しかし、ロレンスの思いは、祖国イギリスによって踏みにじられる。
四回転、三回転、三回転。
戸惑い、悲しみ。やがて、失意から絶望へ。
表情の変化もさりながら、一つ一つの動きまで、きちんと考えて構成されているのは、やはり、エステルの影響もあるのだろう。
全身から漂ってくる、ロレンスの悲壮。
愛したアラブの世界を離れ、けれども、裏切った祖国に戻ることも苦しく。
失意のうちに、彼は事故で世を去る。
心のどこかに、密やかな希望を抱きながら、けれども、決してかなえられないままに。
頽れていくロレンスの双眼が、救いを仰ぎ見るように、天に向けられた。
そして、事切れるように崩れ落ちる。
曲が終了しても、しばらくは沈黙が、リンクと客席とを支配していた。
それから、我に返ったかのように、拍手が響いた。
ロレンスから自分に戻ったアリが、笑顔で歓声に応えるのが、見える。
ブラヴォー、と、私は思わず、モニターに向かって呟いた。
キス・アンド・クライで待つラウルが、誇らしげな笑顔で、息子を迎える。
アリの得点が発表された。
技術点、一位。芸術点、一位。総合、一位。
ショートプログラムとの合計も、当然、一位。
三年前の彼は、失敗を恐れて、本番では難しい技に挑戦しようとしなかった。
その彼が、本番でプログラムを、より難しい方に変更し、なおかつ、見事に成功させたのだ。
世界王者になったことによりも、私はむしろ、そのアリの成長にこそ、心からの拍手を送りたかった。

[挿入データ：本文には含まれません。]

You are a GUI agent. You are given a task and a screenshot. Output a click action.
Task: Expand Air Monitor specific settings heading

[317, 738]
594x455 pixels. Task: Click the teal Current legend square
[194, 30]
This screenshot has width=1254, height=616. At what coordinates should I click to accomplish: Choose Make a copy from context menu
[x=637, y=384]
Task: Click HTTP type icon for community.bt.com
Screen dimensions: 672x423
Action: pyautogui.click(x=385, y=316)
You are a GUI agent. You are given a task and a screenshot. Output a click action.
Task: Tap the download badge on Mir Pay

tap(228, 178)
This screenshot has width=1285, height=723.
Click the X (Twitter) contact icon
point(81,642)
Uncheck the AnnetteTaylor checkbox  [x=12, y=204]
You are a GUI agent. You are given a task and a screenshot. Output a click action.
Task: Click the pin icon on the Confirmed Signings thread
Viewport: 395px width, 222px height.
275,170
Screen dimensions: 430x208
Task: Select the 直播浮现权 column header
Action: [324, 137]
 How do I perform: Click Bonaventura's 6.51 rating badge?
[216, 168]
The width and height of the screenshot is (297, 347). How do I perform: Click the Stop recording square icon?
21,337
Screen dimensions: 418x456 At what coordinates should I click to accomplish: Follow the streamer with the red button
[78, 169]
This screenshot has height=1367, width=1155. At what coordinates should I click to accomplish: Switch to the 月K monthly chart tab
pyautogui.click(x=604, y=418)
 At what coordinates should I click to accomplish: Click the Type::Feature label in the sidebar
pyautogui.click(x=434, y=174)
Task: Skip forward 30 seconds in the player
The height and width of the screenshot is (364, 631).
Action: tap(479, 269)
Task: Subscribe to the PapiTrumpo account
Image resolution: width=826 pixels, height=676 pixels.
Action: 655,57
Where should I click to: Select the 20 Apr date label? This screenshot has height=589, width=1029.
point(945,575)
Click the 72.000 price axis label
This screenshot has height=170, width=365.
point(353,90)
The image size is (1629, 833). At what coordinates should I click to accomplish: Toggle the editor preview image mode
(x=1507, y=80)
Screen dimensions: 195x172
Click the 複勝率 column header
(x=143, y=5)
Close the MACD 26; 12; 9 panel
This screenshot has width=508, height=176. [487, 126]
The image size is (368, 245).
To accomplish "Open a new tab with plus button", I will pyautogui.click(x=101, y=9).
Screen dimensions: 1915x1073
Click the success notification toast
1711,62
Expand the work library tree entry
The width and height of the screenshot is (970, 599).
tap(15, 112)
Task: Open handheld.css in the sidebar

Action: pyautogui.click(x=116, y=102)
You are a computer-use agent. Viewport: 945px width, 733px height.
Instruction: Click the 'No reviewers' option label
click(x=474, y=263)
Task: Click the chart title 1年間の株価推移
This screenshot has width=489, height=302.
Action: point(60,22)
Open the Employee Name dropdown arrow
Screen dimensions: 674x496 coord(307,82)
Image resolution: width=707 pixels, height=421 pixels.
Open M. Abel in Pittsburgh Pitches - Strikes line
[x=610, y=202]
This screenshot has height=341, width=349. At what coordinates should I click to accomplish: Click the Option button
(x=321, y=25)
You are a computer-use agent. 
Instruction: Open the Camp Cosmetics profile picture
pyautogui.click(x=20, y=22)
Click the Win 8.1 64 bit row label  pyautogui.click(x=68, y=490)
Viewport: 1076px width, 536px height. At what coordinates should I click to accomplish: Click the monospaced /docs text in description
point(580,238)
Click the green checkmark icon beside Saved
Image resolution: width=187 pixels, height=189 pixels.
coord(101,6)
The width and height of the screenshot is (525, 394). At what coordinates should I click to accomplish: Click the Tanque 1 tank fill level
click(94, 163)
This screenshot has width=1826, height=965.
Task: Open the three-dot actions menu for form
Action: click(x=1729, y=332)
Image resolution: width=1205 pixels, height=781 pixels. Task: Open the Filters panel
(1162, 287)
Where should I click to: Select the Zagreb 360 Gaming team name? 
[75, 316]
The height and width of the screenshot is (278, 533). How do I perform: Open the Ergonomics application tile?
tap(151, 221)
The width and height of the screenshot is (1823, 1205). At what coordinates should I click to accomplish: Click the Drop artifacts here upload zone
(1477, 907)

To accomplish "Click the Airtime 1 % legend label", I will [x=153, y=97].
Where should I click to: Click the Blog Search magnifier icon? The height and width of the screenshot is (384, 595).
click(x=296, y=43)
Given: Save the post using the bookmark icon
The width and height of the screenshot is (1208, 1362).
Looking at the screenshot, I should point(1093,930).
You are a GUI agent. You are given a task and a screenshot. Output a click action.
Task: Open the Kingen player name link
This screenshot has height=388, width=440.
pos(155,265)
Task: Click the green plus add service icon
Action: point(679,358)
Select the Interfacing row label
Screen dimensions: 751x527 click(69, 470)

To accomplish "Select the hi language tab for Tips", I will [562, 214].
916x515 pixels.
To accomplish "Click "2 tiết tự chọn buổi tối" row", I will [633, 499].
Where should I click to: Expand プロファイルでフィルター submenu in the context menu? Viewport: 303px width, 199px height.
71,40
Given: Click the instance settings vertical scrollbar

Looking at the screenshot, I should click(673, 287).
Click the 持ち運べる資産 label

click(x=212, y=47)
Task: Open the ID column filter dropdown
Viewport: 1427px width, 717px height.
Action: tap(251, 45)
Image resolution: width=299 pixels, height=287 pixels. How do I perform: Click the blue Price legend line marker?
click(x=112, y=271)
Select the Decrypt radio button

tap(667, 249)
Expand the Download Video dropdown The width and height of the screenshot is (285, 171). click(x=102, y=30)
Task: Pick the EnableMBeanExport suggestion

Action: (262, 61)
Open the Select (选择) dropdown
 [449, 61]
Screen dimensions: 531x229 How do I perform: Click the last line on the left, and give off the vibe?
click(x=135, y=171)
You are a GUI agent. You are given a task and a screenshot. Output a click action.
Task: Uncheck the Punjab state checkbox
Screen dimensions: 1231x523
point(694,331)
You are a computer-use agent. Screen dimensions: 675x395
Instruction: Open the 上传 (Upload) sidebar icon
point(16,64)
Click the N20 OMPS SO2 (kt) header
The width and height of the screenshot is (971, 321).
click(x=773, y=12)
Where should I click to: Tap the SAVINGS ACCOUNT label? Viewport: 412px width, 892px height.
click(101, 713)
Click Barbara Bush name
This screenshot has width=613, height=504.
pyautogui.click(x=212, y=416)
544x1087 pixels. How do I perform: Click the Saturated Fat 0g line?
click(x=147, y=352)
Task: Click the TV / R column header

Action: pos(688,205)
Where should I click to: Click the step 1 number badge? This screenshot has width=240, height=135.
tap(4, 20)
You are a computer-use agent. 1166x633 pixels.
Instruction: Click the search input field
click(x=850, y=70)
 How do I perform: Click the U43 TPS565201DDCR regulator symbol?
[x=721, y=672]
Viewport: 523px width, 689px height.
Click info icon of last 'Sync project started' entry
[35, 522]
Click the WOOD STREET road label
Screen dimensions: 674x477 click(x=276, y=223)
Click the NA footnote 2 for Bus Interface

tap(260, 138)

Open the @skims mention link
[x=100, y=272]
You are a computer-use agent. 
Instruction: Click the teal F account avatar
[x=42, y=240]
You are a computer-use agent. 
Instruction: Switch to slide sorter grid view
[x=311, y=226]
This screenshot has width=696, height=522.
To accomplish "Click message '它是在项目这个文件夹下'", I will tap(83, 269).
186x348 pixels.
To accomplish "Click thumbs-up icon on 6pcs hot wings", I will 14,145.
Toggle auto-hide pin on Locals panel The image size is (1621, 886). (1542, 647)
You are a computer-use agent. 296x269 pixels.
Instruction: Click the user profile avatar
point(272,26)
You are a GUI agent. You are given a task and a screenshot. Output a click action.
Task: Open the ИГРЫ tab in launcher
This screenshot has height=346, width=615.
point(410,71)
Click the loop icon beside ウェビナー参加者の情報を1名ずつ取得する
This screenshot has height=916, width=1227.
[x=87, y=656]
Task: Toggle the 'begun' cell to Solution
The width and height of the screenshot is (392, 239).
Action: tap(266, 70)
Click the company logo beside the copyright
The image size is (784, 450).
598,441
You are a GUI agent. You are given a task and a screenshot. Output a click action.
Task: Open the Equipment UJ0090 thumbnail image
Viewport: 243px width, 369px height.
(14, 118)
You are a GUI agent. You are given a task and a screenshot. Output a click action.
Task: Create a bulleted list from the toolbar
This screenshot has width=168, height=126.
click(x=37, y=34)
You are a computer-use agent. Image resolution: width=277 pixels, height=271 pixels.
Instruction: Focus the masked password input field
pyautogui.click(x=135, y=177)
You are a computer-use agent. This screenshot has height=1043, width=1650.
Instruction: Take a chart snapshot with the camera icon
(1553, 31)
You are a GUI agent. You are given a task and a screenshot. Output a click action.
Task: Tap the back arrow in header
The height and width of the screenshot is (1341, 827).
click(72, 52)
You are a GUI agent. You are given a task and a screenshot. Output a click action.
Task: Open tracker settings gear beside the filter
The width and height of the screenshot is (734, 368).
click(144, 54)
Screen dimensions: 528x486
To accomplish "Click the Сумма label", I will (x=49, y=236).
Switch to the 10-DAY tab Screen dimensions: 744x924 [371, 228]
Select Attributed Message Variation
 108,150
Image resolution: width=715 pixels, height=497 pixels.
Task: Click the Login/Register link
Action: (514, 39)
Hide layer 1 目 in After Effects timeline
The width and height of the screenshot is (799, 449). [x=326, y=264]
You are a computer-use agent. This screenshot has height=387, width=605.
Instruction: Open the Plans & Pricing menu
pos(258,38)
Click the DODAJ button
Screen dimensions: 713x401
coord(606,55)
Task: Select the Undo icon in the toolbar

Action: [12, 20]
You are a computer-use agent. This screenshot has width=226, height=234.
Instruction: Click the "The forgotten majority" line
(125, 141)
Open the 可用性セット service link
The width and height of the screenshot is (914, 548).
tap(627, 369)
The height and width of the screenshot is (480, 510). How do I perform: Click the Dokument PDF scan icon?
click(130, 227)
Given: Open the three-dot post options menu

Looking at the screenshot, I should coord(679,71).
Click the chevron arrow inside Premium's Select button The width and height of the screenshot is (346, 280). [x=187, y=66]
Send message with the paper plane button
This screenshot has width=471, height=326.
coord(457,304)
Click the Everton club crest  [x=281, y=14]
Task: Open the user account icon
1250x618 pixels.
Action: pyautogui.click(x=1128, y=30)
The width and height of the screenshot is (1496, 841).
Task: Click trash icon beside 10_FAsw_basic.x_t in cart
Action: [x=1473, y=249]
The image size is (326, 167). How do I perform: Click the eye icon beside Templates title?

インタビューを終えて戻ってきたアリの顔は、興奮でまだまだ赤かった。
今季の目標だった、世界選手権での優勝を、達成したのである。感慨もひとしおだろう。
だが、アリにとっての大会は、自分の優勝では終わらない。彼の競う相手は、エステル・コーヘンなのだ。
いよいよ、女子の演技が始まった。
エステルも、最終滑走組の、最終滑走者だ。
いつもなら、のんびりと女子の演技を楽しむのだが、横にいるアリの緊張が伝わってきて、私もどこか、緊張した思いで、モニターを見つめ続けることになった。
最終組の、五分間練習。
エステルは、相変わらず、ジャンプもスピンも、いやらしいぐらいに安定している。
彼女の衣装は、昨シーズンを連想させる、暗い色のものだった。ただ、印象的だったのは、左腕に巻かれた黄色の布だ。
「あれは、中世ヨーロッパで強制された、ユダヤ人の識別票を表しているんです」
アリが、そう説明してくれた。
「本当は、例のダビデの星でやるつもりだったらしいんですけれど、それはさすがにまずかろうと、黄色の布になったそうです」
練習の終了。そして、最終組の演技が始まる。
さすがに、上位入賞常連だ、と思わせる演技が続いた後、ついに、最後のエステルの番がやってきた。
題材は「ヴェニスの商人」。
演じるは、ユダヤ人高利貸し、シャイロックの娘。